CASHFLOW problems for landholders in Wyndham’s north are likely to worsen next year when they could become liable for another council rates hike.
As reported by the Weekly, valuation increases averaging 168 per cent for 300 properties in Tarneit, Truganina and Mount Cottrell have triggered massive increases this year. But with windfall sales unlikely for up to 20 years, the hike has plunged many into financial hardship.
After the Growth Areas Authority finalises four precinct structure plans for the area next year, it will fall into a higher-rated zone.
Plans for 11,700 dwellings in Riverdale and 8400 in Tarneit will be completed in November, while plans for 9600 dwellings in Oakbank and 2850 in Tarneit North will be completed next year.

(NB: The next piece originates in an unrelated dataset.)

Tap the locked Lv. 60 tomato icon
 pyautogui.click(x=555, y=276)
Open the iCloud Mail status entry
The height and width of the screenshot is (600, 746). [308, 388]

Wyndham Council has set the rating differential for the urban growth zone at 10 per cent less than standard developed land.
Once the precinct structure plans are approved, the land will be deemed “residential development land” and charged a rate 60 per cent higher than standard developed land.
For parcels of land recently revalued at $2 million, rates will almost double from $5572 this year to $9904 next year.
Under the Local Government Act, the council is responsible for deciding variable rate levels within different categories of land as part of its budget process.
The council’s acting chief executive, Bill Forrest, said it was not possible to pre-empt what the differentials would be next year.
He said the council would next week review its hardship policy and a special assistance scheme in a bid to cushion the blow for urban growth zone ratepayers.
Tarneit resident Coralie Porter , whose rates have doubled from about $2000 to $4000, said flood plains meant parts of her land could not be developed.
“They haven’t taken any thought into what the land is like out here. This is just the urban growth zone. That’s it. Whack it, wear it.”
The prospect of a future windfall once developers seek to buy in the area doesn’t change her mind.
“Some people on pensions just won’t be able to pay the rates in the meantime.
“I won’t be able to enjoy any so-called wealth. I’m 66, so in 20 years I could be six feet under.”